__SUPPLIED MATERIAL__
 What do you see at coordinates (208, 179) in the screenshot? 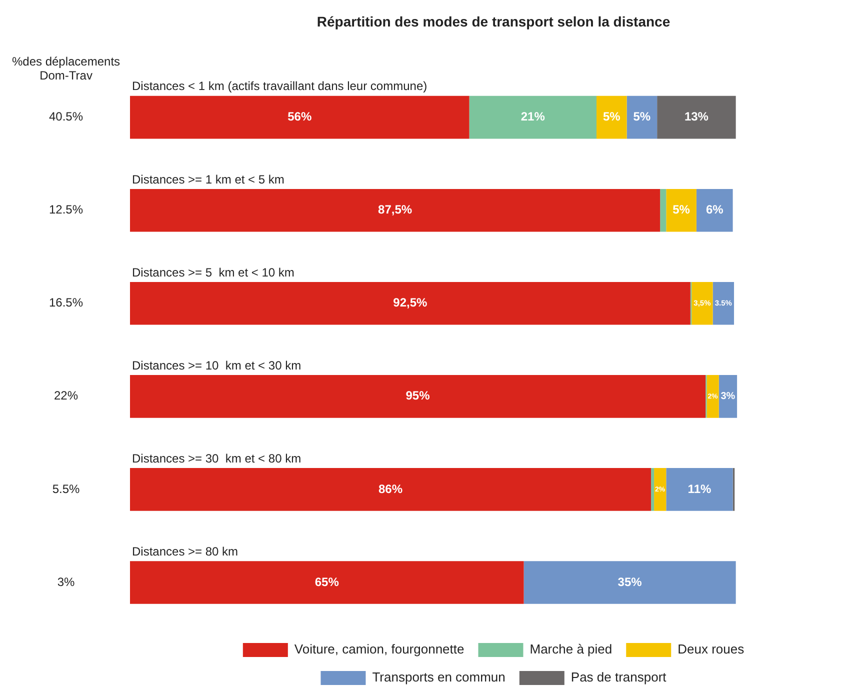
I see `y-tick-label: Distances >= 1 km et < 5 km` at bounding box center [208, 179].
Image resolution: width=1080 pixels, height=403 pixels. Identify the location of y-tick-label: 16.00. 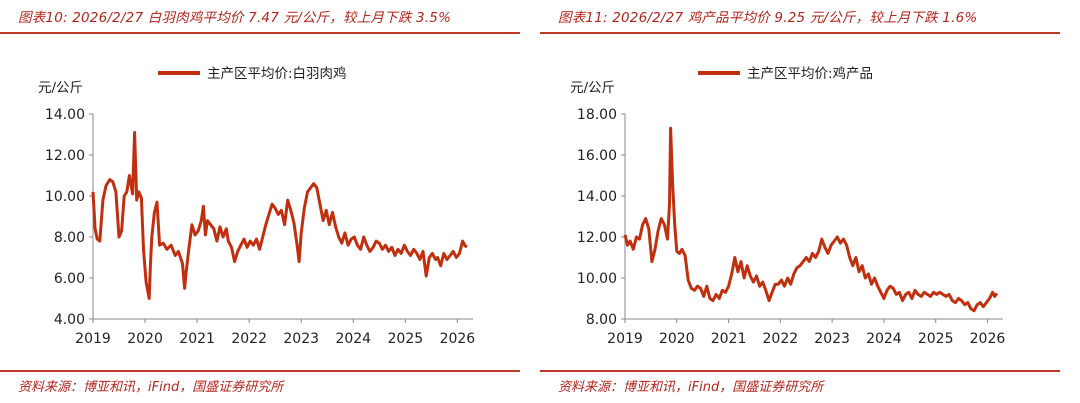
(597, 156).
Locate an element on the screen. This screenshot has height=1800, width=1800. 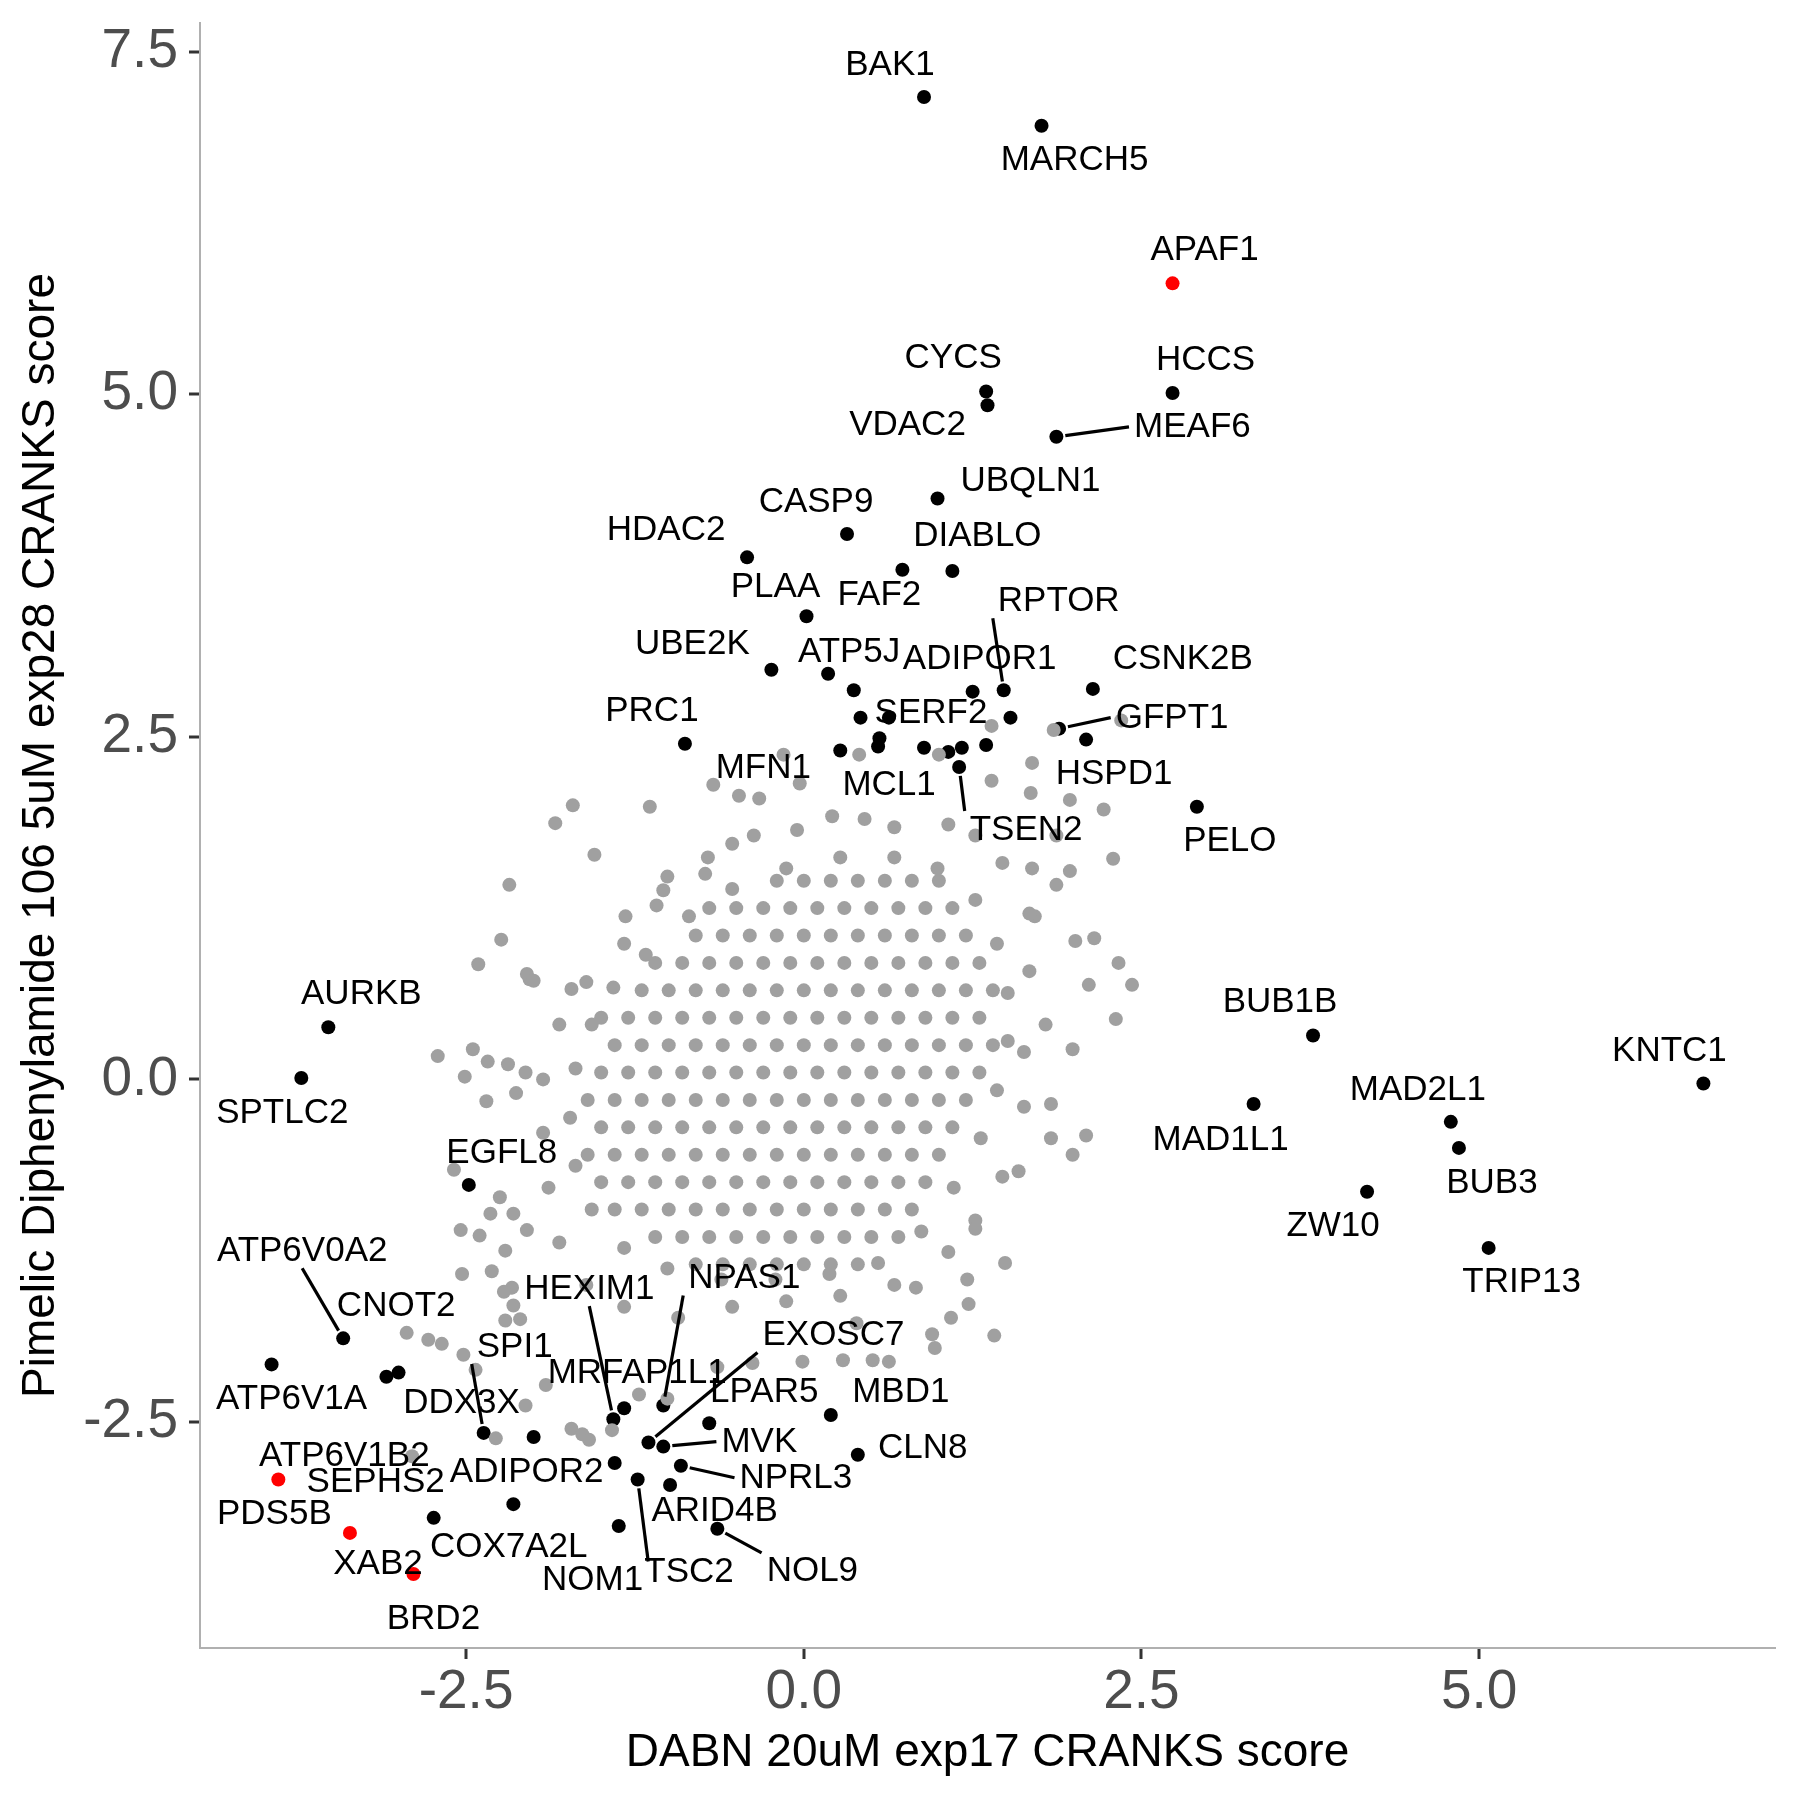
annotation: ATP5J is located at coordinates (849, 650).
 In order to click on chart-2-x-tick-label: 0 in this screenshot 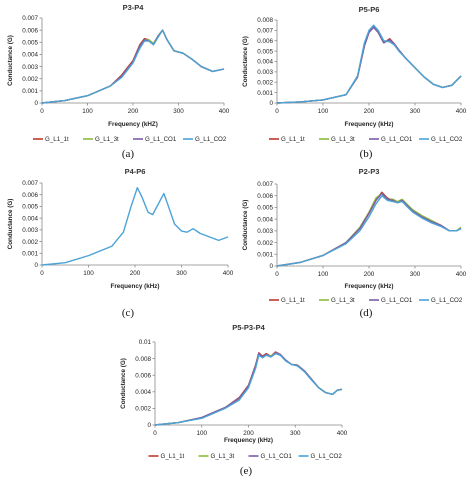, I will do `click(277, 112)`.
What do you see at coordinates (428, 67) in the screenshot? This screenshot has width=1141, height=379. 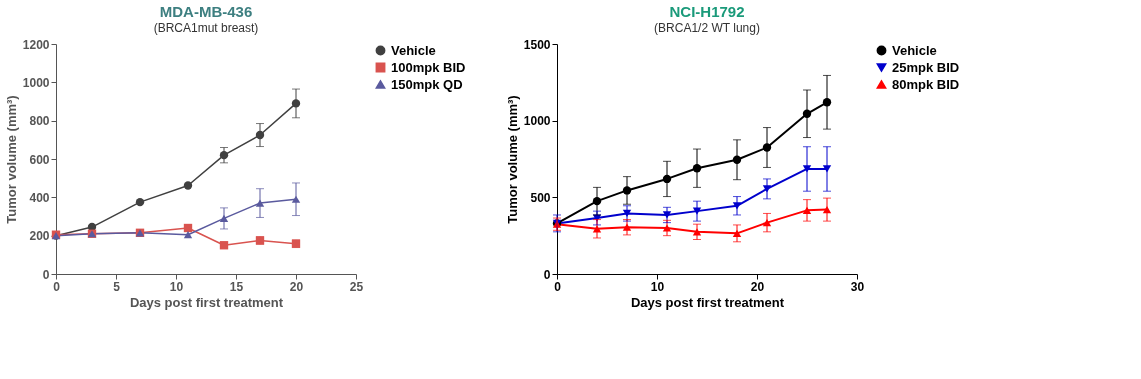 I see `legend-label: 100mpk BID` at bounding box center [428, 67].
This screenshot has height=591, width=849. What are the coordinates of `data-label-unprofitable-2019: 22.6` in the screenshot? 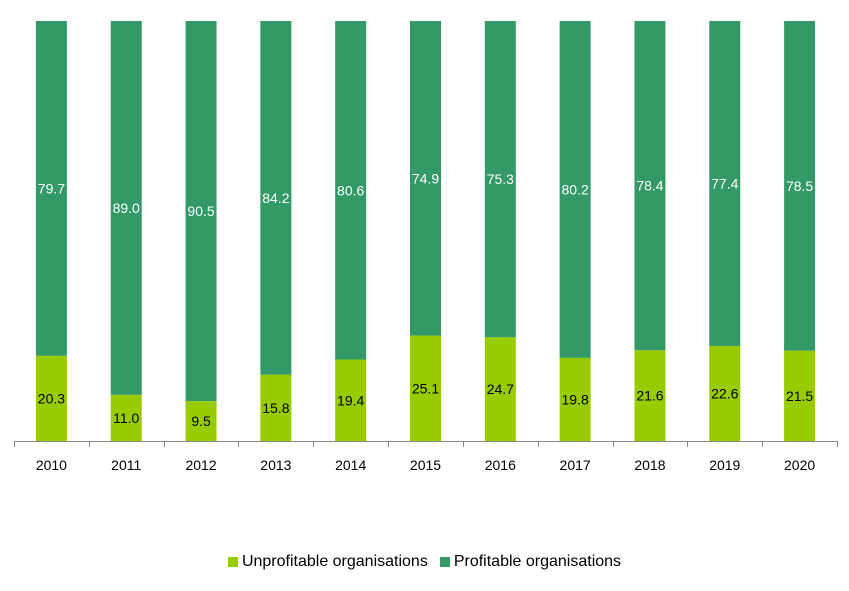 It's located at (724, 394).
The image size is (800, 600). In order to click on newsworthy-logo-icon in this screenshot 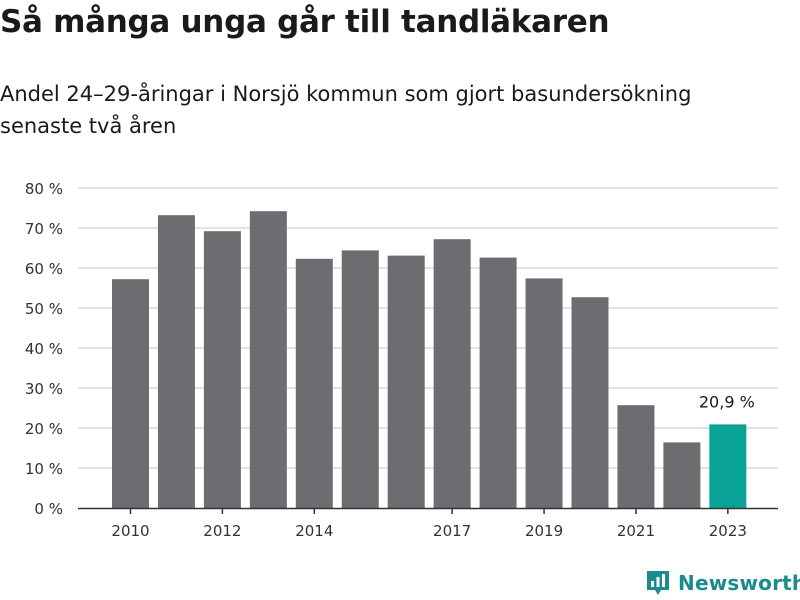, I will do `click(658, 583)`.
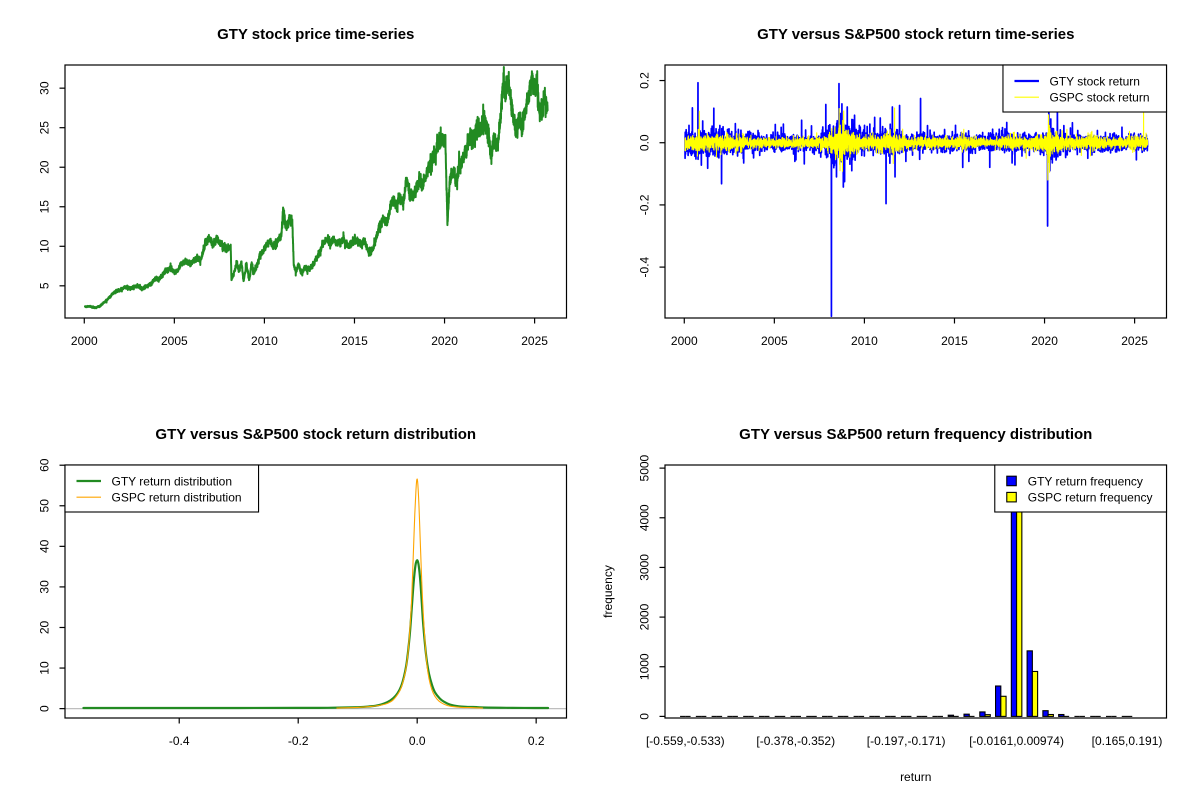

__EXERCISE__
Render the entries from the beginning through the line containing "(597, 156)." as a JSON list of strings, one per line, with blank lines omitted and the pictures left out.

__RESULT OF THIS EXERCISE__
[
  " What do you see at coordinates (208, 179) in the screenshot? ",
  "I see `y-tick-label: Distances >= 1 km et < 5 km` at bounding box center [208, 179].",
  "Image resolution: width=1080 pixels, height=403 pixels. Identify the location of y-tick-label: 16.00. ",
  "(597, 156)."
]